• [TEXT PASSAGE]:
┌──
Matthew Stibbe at Bad Language has been compiling some wickedly good definitions of marketing clichés. Check out his Devil's Marketing Dictionary parts one and two, and feel free to add your own contributions.
A sampling from the Book of Matthew:
- Return on investment. An imaginary number that is equal to or greater than the cost of purchasing a solution.
- Best practices. Don’t do as I do, do as I say.
- Call to action. The mating cry of a salesman in written form.
- Synergy. The mystery factor that will balance the books, make the solution work and get the project done on time. See Kryptonite, Philosopher’s Stone, Unobtainium and XYZZY.
- Web 2.0. A website where readers do most of the work for you and you don’t have to pay them a penny.
- Survey. A series of carefully crafted questions that generate the answers the PR company had in mind when they pitched the idea to their client.
- Passion. Used by PRs and copywriters when they have their sincerity simulator dialed all the way up to 11.
To which I'd add:
- Corporate DNA: "How we do things around here." Fuzzy science for the cubicle set.
The original Devil's Dictionary was the work of the American journalist Ambrose Bierce, who published it in weekly installments between 1881 and 1906. (He disappeared, probably in Mexico, sometime after 1913.) Bierce's lexicon is as timely as ever, as these definitions prove:
Self-esteem, n. An erroneous appraisement.
Friendship, n. A ship big enough to carry two in fair weather, but only one in foul.
Erudition, n. Dust shaken out of a book into an empty skull.
└──
• [DATA LISTING]:
┌──
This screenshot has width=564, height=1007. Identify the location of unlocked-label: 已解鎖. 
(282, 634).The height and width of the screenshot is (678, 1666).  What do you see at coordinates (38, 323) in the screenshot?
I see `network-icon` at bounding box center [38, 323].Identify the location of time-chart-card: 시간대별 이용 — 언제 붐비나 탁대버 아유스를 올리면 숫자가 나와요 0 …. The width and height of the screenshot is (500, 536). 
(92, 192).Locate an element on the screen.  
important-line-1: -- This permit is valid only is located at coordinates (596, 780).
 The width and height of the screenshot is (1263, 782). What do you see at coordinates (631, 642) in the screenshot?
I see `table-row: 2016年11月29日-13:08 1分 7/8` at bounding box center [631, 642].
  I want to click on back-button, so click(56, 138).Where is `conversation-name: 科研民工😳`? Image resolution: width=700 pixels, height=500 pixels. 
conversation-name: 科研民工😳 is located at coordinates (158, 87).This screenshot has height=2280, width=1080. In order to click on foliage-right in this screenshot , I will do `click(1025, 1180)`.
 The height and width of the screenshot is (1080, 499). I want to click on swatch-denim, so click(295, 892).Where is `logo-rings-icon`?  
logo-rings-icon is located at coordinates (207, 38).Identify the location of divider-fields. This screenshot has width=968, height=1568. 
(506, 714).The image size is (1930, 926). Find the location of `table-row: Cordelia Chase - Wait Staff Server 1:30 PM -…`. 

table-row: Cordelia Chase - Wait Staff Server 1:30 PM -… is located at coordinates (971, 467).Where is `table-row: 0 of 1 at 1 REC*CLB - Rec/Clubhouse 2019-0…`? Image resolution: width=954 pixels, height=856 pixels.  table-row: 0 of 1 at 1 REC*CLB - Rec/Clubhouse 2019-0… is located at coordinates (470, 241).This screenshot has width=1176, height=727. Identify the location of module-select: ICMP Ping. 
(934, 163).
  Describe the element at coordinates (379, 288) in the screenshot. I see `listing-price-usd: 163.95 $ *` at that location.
└──
• [PROBLEMS TO WORK ON]:
A. In the devil's dictionary text, over what span of years did Ambrose Bierce publish the original Devil's Dictionary?
B. Write out the devil's dictionary text from "To which I'd" down to "an empty skull.".
C. Name every term defined under "A sampling from the Book of Matthew" in the devil's dictionary text.

• [RESPONSES BY TASK]:
A. From 1881 to 1906, in weekly installments.

B.
To which I'd add:
- Corporate DNA: "How we do things around here." Fuzzy science for the cubicle set.
The original Devil's Dictionary was the work of the American journalist Ambrose Bierce, who published it in weekly installments between 1881 and 1906. (He disappeared, probably in Mexico, sometime after 1913.) Bierce's lexicon is as timely as ever, as these definitions prove:
Self-esteem, n. An erroneous appraisement.
Friendship, n. A ship big enough to carry two in fair weather, but only one in foul.
Erudition, n. Dust shaken out of a book into an empty skull.

C.
- Return on investment
- Best practices
- Call to action
- Synergy
- Web 2.0
- Survey
- Passion